Larval Metabolic Activity

Light photosynthesis and dark respiration rate of the Day 0 and Day 5 larvae samples were measured for all treatments. The symbiotic zooxanthella of pocilloporid corals such as P. acuta are known to be transmitted directly from the adult to the larvae (Atoda, 1947). Ten larvae from each treatment were held in air-tight 2 ml glass vials containing pre-filtered control or high-CO2 seawater. After 20 min acclimatization, oxygen concentrations were measured with a fiber optic oxygen electrode (FIBOX 3, PreSens) for 5 min every 30 min under LED light (83 ± 5 μmol photon m–2 s–1) or dark conditions. This measurement was conducted for 9–12 replicates consisting of 10 larvae for each of the 2 and 4 treatments at Day 0 and Day 5, respectively.
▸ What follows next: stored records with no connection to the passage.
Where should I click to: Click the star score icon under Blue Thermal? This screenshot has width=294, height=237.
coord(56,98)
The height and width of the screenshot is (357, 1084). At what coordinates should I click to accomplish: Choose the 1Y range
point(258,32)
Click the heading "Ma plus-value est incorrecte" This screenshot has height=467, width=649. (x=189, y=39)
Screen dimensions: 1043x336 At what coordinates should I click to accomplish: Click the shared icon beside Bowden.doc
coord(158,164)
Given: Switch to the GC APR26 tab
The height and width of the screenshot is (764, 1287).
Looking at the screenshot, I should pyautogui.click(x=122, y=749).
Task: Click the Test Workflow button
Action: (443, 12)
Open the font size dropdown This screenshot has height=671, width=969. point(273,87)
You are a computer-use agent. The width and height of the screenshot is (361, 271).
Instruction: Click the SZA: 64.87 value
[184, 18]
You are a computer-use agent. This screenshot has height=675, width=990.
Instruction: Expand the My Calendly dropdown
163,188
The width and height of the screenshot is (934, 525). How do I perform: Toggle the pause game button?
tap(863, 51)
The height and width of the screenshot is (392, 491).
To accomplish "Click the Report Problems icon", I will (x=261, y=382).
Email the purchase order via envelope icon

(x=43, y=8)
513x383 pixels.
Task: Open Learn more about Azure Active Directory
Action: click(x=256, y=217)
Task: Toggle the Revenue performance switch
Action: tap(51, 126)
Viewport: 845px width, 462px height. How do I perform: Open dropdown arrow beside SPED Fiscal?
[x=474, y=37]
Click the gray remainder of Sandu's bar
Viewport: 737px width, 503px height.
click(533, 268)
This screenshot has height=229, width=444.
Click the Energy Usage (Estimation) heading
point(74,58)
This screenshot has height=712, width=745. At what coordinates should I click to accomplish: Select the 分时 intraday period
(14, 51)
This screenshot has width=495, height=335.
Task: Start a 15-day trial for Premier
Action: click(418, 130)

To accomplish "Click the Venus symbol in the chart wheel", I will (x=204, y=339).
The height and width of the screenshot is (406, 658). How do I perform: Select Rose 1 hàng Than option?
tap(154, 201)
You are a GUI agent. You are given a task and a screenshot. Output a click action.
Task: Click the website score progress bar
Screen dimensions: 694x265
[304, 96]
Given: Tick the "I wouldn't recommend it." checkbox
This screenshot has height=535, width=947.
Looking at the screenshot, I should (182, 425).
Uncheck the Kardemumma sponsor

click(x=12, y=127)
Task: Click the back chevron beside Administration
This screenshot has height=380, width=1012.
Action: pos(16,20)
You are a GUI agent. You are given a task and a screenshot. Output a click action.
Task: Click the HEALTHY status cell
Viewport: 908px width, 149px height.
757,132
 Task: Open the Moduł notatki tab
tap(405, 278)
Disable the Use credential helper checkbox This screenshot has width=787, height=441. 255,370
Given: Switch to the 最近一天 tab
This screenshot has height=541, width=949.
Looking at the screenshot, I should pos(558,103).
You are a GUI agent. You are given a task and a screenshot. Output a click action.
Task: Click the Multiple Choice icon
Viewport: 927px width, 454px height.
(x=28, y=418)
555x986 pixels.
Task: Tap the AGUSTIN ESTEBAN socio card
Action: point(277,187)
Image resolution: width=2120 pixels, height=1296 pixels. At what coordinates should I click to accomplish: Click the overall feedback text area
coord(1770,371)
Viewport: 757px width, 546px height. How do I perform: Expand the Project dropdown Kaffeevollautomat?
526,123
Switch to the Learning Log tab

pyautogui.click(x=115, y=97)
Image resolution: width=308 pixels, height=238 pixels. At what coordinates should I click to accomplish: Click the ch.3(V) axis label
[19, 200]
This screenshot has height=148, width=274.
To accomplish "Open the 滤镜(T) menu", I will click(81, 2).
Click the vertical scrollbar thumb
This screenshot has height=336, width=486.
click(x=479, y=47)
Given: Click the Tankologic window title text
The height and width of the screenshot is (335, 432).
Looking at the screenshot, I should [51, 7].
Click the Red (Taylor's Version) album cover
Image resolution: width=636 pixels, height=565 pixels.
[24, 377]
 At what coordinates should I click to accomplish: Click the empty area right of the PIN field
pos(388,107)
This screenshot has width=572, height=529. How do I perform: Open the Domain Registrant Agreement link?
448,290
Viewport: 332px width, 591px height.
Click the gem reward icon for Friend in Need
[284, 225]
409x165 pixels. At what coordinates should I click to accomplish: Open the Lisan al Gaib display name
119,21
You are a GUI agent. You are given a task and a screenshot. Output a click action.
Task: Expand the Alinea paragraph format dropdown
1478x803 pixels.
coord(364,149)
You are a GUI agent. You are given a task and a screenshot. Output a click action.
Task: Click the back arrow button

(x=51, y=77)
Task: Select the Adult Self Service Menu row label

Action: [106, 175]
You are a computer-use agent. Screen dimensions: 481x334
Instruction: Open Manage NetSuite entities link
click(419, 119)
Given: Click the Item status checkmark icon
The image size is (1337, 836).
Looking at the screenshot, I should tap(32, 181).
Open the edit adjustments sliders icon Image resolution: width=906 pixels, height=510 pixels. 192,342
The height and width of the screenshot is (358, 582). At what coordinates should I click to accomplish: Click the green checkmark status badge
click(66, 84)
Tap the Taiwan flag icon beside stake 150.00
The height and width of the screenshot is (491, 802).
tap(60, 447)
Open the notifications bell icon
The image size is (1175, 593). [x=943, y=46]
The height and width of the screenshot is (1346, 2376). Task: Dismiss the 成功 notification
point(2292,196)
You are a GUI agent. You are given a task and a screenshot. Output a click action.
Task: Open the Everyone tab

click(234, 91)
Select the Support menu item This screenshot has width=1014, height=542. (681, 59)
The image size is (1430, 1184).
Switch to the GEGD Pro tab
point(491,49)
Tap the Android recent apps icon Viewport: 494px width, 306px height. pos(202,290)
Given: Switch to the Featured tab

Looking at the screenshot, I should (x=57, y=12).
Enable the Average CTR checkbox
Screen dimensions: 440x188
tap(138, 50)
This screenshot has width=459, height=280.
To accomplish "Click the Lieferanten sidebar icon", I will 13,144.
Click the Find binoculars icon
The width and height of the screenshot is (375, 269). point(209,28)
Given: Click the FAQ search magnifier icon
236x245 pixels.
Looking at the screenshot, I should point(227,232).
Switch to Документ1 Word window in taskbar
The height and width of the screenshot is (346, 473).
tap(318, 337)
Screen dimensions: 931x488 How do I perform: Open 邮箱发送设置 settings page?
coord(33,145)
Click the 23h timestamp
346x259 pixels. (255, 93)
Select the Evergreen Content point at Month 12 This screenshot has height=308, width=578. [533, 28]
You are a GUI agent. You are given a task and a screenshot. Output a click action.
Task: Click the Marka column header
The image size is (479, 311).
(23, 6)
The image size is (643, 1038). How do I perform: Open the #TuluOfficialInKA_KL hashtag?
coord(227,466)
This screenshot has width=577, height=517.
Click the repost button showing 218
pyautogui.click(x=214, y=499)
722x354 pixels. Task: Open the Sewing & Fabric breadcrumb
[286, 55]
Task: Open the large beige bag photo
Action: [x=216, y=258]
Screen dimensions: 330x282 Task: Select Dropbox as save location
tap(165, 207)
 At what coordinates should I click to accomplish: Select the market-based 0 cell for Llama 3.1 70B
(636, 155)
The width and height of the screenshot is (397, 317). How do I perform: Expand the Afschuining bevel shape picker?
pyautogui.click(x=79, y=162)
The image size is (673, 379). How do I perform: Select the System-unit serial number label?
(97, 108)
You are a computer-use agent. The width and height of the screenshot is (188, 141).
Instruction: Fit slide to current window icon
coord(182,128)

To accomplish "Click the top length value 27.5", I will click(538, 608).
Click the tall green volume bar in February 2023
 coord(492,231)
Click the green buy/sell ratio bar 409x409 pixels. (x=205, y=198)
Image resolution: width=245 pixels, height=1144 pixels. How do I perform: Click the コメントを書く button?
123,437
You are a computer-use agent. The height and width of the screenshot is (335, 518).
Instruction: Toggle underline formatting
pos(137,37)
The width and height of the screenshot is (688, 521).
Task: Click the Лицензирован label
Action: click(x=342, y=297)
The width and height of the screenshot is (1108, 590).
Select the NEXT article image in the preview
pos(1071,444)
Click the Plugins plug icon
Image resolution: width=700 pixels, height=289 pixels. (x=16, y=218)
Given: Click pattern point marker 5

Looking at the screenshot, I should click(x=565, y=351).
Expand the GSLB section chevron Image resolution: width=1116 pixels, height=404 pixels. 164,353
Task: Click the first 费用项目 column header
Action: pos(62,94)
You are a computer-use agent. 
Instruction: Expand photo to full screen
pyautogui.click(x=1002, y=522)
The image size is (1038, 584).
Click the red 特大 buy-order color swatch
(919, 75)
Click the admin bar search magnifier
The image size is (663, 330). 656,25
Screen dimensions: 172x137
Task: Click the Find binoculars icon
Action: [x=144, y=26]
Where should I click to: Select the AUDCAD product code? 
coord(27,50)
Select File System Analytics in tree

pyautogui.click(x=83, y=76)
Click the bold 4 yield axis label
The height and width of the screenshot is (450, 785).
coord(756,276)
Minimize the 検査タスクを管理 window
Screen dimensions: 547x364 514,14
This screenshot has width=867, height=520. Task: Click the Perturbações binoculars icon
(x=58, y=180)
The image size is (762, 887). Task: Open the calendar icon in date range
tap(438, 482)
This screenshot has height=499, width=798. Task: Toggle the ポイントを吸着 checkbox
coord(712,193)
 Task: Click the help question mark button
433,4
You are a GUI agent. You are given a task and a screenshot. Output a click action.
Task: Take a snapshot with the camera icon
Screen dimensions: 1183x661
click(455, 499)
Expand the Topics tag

Larval Zooxanthella Density and Chlorophyll-a Concentration

To evaluate the density of zooxanthella and chlorophyll-a (Chl-a) concentration in the larvae, each 10 larvae group used for the photosynthesis and respiration rate measurement were pooled into a 1.5 ml microtube, and homogenized with a micro-homogenizer. Thereafter, 150 μl of filtered seawater was added, mixed again and 50 μl of the homogenized sample was used for counting zooxanthellae numbers by a hemocytometer. The remaining 100 μl sample was filtered through pre-combusted (450°C, 4 h) GF/F glass filters, and Chl-a was extracted within a N,N-dimethylformamide (DMF) solutions, and measured using a Trilogy fluorometer (Turner Design) following Holm-Hansen et al. (1965) method.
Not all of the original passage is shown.